La donna si recava in terrazza alla fine di ogni giornata per bagnare le piante superstiti, e anche quella sera riempì gli annaffiatoi e fece il giro di tutte. C’erano pomodori, zucchine, erbe aromatiche, insalate e anche fragole, e poi i gerani e i trifogli ereditati dalla nonna. Si era portata nella nuova casa un pezzo d’orto e ne ricavava ancora una certa felicità. Il suo sorriso si spegneva solo davanti al vaso-tomba del povero Limone; ma quella sera, versando il suo tributo d’acqua, la donna notò qualcosa di diverso.
Qualcosa di verde.
Qualcosa di molto, molto piccolo, ma inequivocabilmente verde.
Tipo un bitorzolino, e non uno solo.
Sul tronco secco erano sparse, come da una mano delicata, una serie di piccole protuberanze verdi. La donna cacciò un urlo. Il giovanotto gentile si precipitò in terrazza, seguito dalla creatura. Pensarono ad una muffa o ai pidocchi verdi ma, inforcati gli occhiali, scoprirono che non si trattava di niente del genere. Oh Gesù Salvatore dei Tronchi Secchi, Oh Nostra Signora dei Limoni Miracolati: quelli erano proprio dei germogli.
La donna abbracciò il giovanotto. La creatura si infilò tra loro due, come al solito. Le gatte fecero le fusa. E qui viene la parte in cui voi, fedeli lettori, dubiterete di ciò che sostiene il Limone, e della verità di tutta questa storia.

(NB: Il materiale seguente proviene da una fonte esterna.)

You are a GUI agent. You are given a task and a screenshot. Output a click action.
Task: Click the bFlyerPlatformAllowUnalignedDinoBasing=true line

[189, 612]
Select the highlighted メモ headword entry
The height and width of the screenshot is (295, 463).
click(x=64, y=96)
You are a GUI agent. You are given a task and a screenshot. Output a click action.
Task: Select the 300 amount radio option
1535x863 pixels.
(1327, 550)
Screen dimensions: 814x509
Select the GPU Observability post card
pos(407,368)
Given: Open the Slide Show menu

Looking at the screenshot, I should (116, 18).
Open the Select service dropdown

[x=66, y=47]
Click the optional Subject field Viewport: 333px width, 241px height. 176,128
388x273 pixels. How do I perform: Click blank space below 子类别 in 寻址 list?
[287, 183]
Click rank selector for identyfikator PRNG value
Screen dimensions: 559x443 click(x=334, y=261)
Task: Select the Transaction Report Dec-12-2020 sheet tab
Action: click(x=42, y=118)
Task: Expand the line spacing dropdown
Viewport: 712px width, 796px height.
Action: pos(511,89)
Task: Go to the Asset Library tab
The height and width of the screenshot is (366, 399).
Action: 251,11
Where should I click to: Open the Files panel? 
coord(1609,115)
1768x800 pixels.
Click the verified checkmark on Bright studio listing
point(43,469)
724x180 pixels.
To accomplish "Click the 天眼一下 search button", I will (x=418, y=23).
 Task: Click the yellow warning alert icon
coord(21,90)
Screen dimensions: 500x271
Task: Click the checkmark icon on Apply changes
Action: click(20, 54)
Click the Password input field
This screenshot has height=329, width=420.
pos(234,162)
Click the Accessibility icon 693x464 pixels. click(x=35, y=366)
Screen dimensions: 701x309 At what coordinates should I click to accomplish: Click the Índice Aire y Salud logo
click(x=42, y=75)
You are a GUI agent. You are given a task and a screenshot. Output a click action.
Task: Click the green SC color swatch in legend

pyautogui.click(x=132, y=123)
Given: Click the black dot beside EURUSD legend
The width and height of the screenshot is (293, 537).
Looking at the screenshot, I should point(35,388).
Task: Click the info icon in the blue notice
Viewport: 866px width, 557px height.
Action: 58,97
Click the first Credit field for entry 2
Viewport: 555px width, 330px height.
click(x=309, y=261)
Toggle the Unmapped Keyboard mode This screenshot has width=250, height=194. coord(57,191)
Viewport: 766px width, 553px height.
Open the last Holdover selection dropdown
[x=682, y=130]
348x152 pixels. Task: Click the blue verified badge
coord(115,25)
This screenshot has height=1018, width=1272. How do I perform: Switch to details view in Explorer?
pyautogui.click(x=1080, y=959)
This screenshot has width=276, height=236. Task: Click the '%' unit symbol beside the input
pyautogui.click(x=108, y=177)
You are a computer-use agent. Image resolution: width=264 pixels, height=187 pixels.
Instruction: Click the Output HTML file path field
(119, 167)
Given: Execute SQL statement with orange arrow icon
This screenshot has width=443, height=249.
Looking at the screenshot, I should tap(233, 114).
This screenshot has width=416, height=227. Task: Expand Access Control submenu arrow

Avrete già capito che i germogli divennero rametti, e poi spuntarono le foglie, e un paio d’anni dopo tornarono perfino, contro ogni previsione, dei piccoli frutti verdi.
Sono passati altri mesi e sostiene il Limone di essere sempre se stesso: il Limone più amato e fortunato del mondo, nonostante tutto, anche se gli è toccato in sorte di vivere con una disgraziata. Solo che ormai, quando sostiene qualcosa, non gli crede più nessuno: ha perso credibilità, se non per la parte che riguarda la Fortuna e l’Amore. E il profumo d’agrume che sprigiona dalle sue foglie.
Anche se tutti continuano a chiamarlo Limone.
E se qualcosa si può imparare dalla storia di questo Limone, è che non c’è mai niente di sicuro nella vita: a volte credi che qualcosa sia morto, e invece non lo è. Oppure credi di amare un Limone, e ti ritrovi con un Arancio Amaro.
I soliti bene informati dicono che c’è una spiegazione scientifica, che ha a vedere con innesti e trapianti. La donna fa spallucce, in fondo non gliene frega niente. Dice che le sembrava una bella storia, e che voleva solo augurarvi, nel freddo di gennaio, che ogni nuovo anno sia profumato e dolce e succoso.
Come un inaspettato frutto dell’inverno.